> **What is asked**
Reproduce every line below, starting at the line that contains "The width and height of the screenshot is (1170, 486)." and ending at the line that contains "(x=471, y=173)", including both of those lines. Scale each coordinate in the answers by 0.35 and round to the nearest whole number, with halves rounded up, while leaving the requests and their numbers unchanged.

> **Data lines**
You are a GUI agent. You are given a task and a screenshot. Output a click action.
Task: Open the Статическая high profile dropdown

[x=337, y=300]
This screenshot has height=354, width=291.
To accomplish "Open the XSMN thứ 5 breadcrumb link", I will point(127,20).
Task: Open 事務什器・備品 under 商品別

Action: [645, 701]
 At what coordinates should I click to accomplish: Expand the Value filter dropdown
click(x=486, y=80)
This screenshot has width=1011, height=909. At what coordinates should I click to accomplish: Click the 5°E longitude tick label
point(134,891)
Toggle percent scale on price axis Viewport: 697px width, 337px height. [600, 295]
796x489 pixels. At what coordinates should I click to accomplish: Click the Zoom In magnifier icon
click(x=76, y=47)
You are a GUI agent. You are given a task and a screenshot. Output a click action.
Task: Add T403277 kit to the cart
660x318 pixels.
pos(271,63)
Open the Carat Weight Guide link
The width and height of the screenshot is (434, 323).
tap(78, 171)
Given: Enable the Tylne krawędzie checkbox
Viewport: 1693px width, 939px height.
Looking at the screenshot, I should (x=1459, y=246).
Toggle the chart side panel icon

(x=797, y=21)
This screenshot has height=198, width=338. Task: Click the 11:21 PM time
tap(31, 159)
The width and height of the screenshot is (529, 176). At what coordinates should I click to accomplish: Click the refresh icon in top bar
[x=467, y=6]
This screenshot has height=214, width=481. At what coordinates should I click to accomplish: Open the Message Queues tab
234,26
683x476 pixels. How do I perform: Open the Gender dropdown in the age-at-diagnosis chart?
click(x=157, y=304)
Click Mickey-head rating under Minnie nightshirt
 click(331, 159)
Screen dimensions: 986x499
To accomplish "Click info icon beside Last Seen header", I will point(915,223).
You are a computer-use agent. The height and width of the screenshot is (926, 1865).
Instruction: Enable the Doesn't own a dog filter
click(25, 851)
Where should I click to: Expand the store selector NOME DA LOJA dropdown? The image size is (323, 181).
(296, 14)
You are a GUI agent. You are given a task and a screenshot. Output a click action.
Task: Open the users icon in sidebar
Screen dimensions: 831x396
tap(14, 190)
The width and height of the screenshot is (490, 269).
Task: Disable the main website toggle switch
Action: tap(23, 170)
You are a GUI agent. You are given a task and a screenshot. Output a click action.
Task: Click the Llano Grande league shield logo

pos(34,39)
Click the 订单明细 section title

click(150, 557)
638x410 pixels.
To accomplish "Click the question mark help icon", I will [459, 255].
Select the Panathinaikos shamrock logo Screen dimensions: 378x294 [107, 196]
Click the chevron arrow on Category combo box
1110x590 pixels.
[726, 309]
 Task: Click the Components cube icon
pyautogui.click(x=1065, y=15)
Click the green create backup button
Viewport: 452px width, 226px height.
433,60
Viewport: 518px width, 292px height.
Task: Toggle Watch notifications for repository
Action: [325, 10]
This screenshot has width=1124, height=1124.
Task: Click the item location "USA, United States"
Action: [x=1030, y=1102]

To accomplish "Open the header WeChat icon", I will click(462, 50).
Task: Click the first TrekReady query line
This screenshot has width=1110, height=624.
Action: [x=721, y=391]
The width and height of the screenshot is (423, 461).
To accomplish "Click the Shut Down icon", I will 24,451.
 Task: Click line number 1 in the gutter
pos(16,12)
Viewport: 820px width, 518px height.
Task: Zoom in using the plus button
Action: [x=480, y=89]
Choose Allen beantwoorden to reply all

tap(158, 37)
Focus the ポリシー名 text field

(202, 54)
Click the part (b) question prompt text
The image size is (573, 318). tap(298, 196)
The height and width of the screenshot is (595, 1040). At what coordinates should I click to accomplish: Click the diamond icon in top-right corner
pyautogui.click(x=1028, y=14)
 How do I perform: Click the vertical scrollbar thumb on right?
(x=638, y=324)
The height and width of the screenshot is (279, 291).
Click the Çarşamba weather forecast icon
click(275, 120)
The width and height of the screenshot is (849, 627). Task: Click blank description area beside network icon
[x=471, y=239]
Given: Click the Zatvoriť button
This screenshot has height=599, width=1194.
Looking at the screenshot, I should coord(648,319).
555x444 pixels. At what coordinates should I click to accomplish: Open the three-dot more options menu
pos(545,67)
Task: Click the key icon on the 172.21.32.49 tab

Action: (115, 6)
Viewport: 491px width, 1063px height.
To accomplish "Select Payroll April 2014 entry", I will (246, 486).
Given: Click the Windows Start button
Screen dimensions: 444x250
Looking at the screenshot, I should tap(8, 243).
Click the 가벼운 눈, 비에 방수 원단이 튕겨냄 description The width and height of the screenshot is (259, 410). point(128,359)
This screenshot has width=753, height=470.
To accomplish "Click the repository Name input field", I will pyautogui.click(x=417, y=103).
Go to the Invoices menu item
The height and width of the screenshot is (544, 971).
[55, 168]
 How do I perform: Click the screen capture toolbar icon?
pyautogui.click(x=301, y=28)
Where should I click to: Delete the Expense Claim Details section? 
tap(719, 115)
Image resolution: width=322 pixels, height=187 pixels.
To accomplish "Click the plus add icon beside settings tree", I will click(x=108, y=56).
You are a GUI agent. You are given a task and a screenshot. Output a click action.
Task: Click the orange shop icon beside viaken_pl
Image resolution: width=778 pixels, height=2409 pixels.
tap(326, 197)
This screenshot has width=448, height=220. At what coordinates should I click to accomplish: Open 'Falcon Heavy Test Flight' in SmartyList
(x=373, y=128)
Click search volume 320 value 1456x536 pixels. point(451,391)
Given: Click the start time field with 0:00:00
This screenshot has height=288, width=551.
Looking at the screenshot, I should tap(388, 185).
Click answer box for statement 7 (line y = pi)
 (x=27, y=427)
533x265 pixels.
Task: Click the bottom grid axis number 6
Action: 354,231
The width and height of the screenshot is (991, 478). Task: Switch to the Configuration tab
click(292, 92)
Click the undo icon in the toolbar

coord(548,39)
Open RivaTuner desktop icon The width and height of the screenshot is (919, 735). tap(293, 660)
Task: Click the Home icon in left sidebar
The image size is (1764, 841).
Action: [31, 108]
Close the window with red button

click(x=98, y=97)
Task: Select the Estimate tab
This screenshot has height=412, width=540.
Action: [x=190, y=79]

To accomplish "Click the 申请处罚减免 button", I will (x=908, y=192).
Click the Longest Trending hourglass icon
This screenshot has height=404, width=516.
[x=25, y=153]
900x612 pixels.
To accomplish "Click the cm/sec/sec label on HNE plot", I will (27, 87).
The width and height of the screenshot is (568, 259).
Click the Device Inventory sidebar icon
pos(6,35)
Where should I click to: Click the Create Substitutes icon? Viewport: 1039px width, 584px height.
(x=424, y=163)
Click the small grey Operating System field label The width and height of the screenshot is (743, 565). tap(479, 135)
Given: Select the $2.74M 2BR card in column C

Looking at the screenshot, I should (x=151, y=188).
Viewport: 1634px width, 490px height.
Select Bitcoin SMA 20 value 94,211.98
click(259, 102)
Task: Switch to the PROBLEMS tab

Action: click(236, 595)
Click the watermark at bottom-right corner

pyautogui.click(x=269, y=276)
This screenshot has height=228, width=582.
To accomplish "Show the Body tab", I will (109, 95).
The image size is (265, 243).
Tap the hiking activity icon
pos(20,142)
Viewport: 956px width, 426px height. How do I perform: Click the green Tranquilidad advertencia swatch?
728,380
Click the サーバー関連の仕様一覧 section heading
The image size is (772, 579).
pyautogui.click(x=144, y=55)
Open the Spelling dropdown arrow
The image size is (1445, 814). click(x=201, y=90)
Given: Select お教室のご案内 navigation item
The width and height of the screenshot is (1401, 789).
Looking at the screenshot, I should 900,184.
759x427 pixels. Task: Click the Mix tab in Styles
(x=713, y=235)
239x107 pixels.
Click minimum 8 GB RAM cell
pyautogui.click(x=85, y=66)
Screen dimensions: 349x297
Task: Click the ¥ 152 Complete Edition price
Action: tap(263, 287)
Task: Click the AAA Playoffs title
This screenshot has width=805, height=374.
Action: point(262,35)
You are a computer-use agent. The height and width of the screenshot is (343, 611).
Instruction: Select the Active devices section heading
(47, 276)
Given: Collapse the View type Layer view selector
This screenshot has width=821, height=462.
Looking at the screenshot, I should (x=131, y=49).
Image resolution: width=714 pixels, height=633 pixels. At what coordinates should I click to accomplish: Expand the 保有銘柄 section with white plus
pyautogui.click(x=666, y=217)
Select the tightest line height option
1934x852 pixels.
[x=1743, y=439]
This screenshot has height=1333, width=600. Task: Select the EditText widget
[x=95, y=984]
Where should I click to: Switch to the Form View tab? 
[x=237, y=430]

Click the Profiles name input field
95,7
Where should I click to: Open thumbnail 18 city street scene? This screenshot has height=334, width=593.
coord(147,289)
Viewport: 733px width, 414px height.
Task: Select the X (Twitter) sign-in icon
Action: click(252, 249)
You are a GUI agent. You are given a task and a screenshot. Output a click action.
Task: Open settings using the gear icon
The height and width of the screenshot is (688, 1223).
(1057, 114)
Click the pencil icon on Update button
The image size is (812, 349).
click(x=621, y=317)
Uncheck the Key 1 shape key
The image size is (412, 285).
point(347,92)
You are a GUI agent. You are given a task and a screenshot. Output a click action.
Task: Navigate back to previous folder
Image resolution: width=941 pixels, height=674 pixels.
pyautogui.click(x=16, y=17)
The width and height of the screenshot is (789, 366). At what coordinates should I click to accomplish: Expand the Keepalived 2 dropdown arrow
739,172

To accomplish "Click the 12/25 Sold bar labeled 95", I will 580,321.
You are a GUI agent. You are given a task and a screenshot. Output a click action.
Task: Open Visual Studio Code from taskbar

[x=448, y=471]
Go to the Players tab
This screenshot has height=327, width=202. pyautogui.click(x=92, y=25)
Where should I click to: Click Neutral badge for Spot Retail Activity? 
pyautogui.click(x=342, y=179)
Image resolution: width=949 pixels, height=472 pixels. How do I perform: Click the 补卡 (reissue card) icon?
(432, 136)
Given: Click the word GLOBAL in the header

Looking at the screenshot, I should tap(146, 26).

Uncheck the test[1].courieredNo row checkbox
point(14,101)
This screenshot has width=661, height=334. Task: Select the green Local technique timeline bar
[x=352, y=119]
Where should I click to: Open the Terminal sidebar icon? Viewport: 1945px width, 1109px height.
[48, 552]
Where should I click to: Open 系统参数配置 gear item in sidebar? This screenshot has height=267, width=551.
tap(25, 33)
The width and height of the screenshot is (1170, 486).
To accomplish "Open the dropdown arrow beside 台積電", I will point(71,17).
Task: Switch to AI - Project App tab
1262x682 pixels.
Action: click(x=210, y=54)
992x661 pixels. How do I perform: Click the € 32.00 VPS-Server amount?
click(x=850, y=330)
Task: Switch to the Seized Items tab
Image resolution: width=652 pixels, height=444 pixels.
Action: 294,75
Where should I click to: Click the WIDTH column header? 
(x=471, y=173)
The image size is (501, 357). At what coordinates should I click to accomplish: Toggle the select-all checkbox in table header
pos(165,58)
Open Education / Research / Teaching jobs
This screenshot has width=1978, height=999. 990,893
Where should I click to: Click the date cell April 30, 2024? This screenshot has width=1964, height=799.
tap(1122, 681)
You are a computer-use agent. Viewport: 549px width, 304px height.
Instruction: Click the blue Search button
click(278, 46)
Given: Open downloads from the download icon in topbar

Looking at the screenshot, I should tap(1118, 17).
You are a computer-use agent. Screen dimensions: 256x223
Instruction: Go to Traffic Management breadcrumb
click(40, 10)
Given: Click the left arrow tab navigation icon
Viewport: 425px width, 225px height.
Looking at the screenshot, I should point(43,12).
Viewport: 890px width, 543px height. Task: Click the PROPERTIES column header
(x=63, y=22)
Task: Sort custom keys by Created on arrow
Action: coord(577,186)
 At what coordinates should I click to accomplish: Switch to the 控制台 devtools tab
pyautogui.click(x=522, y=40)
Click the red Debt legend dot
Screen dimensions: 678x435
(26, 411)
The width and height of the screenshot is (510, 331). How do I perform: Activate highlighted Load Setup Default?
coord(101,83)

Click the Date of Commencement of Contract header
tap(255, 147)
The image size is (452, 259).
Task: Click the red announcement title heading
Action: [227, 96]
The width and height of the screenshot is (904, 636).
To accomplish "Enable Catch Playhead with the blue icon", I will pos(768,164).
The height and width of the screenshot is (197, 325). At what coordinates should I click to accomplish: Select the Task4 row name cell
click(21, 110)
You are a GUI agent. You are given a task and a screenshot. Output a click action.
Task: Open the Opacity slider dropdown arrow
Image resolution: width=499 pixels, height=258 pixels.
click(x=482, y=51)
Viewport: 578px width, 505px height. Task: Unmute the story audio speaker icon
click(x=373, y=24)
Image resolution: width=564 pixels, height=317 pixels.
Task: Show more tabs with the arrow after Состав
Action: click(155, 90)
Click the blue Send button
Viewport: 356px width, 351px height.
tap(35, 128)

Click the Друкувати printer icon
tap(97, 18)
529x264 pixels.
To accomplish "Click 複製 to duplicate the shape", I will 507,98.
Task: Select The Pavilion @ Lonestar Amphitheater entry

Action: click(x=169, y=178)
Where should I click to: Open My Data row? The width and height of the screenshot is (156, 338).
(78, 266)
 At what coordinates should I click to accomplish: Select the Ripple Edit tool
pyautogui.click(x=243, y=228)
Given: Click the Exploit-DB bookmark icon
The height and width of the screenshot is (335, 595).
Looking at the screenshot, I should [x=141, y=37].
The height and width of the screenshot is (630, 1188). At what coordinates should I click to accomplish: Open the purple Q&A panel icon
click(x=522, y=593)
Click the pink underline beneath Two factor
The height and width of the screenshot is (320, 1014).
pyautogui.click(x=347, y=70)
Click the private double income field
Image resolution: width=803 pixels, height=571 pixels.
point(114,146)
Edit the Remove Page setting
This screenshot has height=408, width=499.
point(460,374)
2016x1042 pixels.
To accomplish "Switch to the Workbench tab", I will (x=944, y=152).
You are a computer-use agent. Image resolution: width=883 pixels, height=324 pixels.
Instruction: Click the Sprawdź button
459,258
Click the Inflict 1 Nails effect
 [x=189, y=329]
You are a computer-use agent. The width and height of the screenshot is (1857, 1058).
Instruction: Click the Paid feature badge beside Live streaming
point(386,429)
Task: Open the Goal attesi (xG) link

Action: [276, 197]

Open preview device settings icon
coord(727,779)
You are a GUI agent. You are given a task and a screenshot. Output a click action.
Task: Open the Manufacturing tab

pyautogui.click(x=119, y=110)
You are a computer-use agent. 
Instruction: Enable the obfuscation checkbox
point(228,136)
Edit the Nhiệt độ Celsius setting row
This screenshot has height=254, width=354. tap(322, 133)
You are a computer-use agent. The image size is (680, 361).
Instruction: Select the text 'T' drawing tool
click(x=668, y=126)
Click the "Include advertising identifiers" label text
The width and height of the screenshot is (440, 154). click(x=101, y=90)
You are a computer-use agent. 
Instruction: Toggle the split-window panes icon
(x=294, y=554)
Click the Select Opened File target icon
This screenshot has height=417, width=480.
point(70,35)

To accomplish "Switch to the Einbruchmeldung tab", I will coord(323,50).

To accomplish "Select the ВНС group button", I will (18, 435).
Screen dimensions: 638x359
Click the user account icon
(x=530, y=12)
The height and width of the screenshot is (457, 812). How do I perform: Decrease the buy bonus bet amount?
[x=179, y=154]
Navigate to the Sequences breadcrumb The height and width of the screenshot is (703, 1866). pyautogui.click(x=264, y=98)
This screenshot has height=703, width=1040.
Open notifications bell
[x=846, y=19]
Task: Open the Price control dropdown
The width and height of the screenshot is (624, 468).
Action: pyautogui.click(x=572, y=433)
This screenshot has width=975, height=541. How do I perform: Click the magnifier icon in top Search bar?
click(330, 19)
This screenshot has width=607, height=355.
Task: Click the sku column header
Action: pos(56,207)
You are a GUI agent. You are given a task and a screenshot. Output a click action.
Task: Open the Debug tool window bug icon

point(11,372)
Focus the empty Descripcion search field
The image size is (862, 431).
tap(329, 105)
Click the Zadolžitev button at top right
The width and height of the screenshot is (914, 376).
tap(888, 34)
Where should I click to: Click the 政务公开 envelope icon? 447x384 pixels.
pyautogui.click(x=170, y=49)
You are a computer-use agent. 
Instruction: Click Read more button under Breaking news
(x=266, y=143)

> **Result for this task**
The width and height of the screenshot is (1170, 486).
To accomplish "Open the dropdown arrow beside 台積電", I will point(25,6).
Task: Switch to AI - Project App tab
1262x682 pixels.
Action: click(x=74, y=19)
992x661 pixels. How do I perform: Click the € 32.00 VPS-Server amount?
click(x=298, y=116)
Task: Switch to the Seized Items tab
Image resolution: width=652 pixels, height=444 pixels.
Action: 103,26
Where should I click to: Click the WIDTH column header? 
(x=165, y=61)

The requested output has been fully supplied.